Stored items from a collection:
####

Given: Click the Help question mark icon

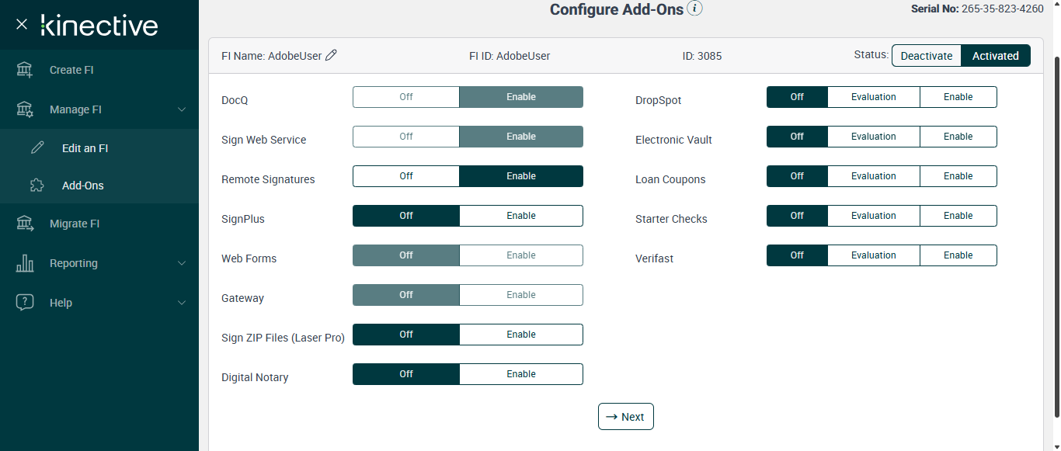Looking at the screenshot, I should click(x=25, y=303).
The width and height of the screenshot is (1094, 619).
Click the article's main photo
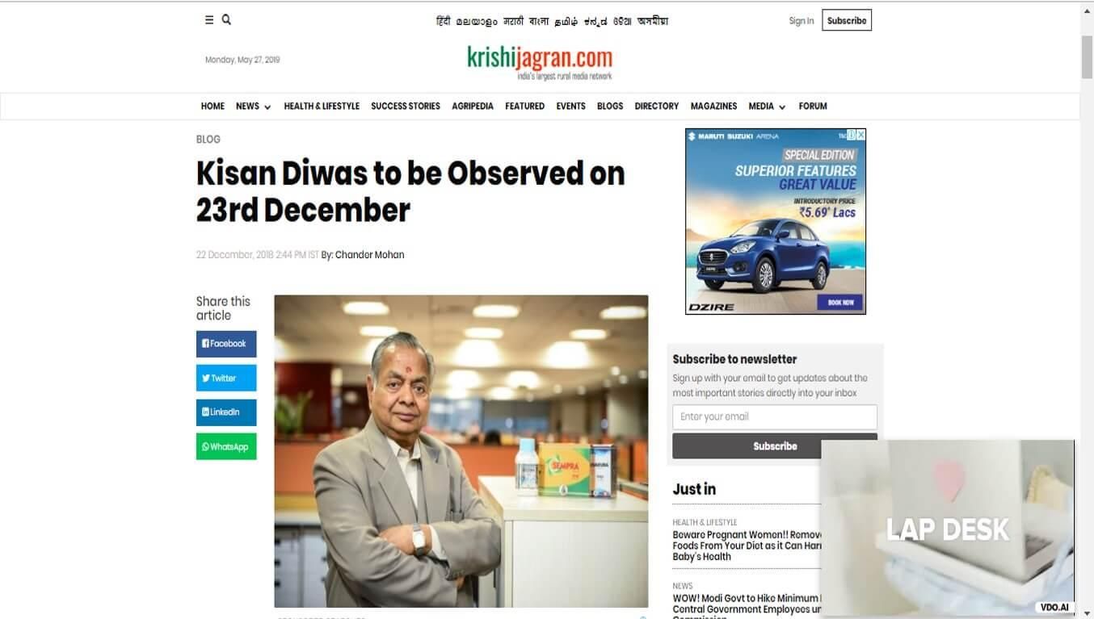click(x=461, y=451)
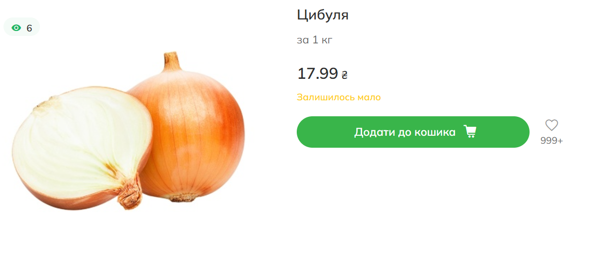This screenshot has width=589, height=263.
Task: Click the white inner layers of the cut onion
Action: (81, 141)
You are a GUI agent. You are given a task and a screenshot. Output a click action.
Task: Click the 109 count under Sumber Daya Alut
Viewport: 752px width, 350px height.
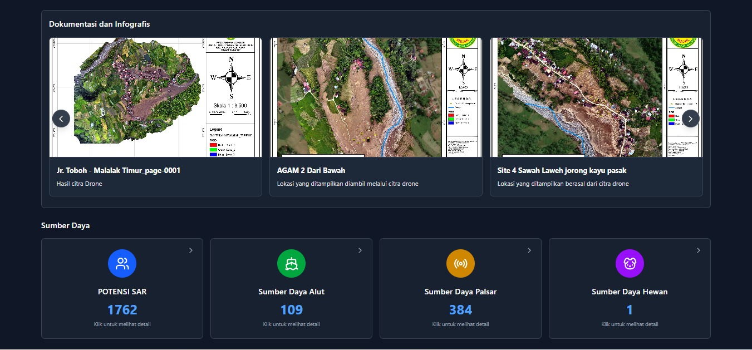pyautogui.click(x=291, y=310)
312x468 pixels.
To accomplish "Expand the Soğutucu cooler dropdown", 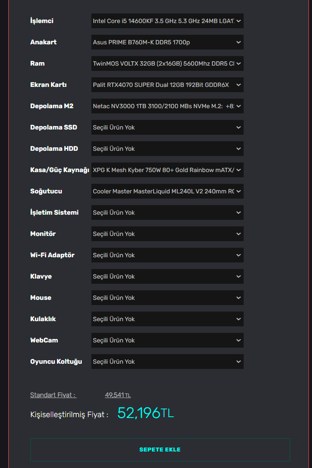I will tap(167, 191).
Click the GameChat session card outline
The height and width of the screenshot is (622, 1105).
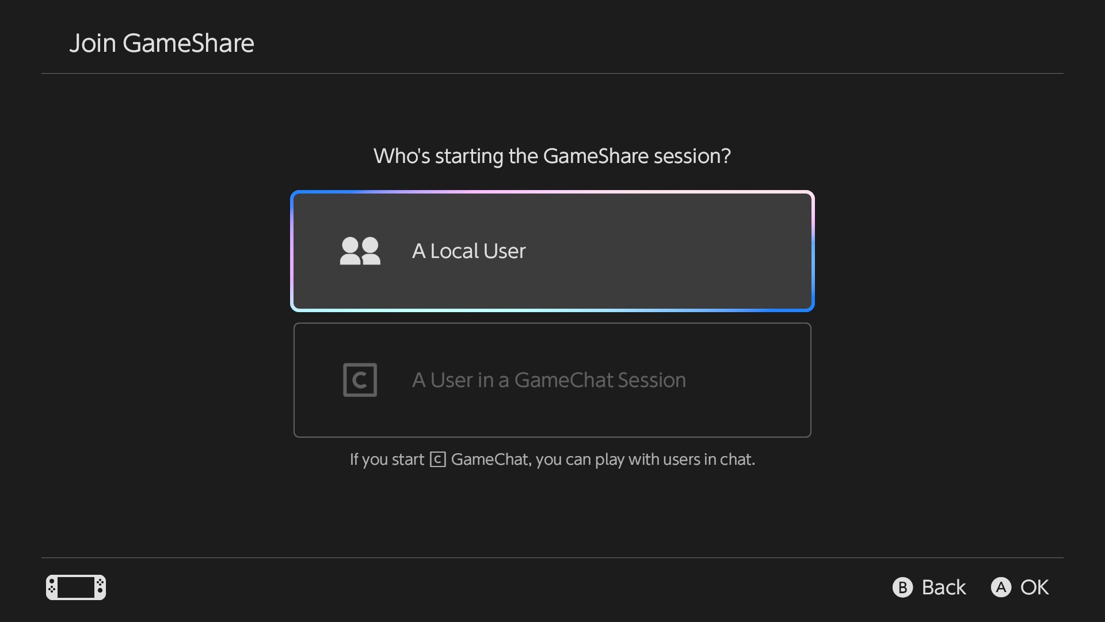point(552,380)
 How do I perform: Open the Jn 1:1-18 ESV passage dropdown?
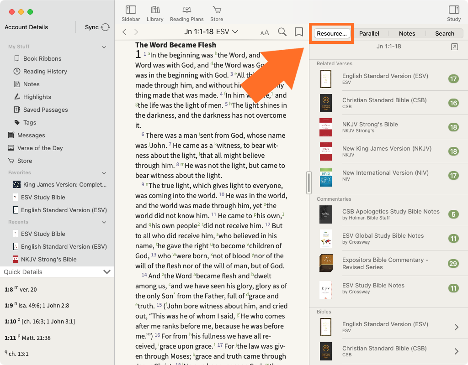pos(211,32)
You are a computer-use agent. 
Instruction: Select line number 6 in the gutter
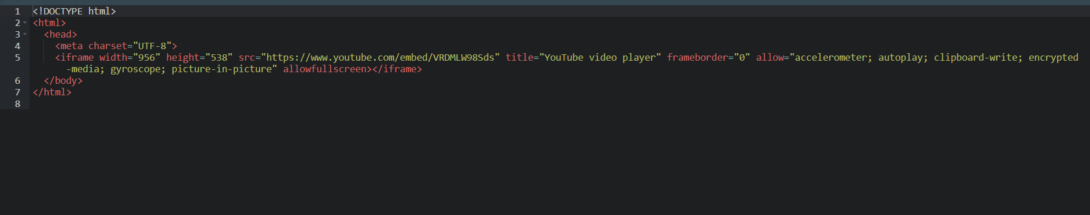point(17,80)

####

Within the data above, pick out all lines holding the word "agent".

You are a GUI agent. You are given a task and a screenshot. Output a click action.
You are a computer-use agent. 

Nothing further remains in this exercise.